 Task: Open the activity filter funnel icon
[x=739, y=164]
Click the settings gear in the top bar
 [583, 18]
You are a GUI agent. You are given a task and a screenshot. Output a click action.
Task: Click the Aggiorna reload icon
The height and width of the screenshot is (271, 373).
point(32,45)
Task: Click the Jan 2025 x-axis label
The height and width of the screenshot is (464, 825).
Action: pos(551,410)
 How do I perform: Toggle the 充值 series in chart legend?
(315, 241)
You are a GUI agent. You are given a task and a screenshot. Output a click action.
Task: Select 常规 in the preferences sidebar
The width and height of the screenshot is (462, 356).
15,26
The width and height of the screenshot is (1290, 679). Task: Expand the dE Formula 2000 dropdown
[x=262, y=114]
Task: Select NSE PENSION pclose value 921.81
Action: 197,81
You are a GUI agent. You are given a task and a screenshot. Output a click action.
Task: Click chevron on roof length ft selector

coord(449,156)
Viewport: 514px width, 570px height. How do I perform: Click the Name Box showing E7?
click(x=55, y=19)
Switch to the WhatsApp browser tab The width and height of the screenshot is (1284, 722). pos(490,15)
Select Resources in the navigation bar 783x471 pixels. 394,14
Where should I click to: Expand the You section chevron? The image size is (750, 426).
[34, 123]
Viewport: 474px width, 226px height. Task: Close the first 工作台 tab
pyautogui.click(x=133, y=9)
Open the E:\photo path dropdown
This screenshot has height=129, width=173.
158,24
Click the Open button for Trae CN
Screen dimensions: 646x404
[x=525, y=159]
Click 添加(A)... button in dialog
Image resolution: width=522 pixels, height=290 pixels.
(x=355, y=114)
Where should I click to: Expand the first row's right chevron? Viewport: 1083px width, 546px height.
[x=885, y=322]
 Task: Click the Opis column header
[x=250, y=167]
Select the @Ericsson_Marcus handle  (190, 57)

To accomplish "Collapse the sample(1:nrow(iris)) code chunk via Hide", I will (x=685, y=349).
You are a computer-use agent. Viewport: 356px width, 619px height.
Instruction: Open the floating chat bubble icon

__________________________________________________

● **SHORT TASK**
Identify each line in the entries above that contains the string "perform", and copy every such line in full.

● **SOLUTION BELOW**
 How do I perform: Toggle the 充值 series in chart legend?
Viewport: 514px width, 570px height. How do I perform: Click the Name Box showing E7?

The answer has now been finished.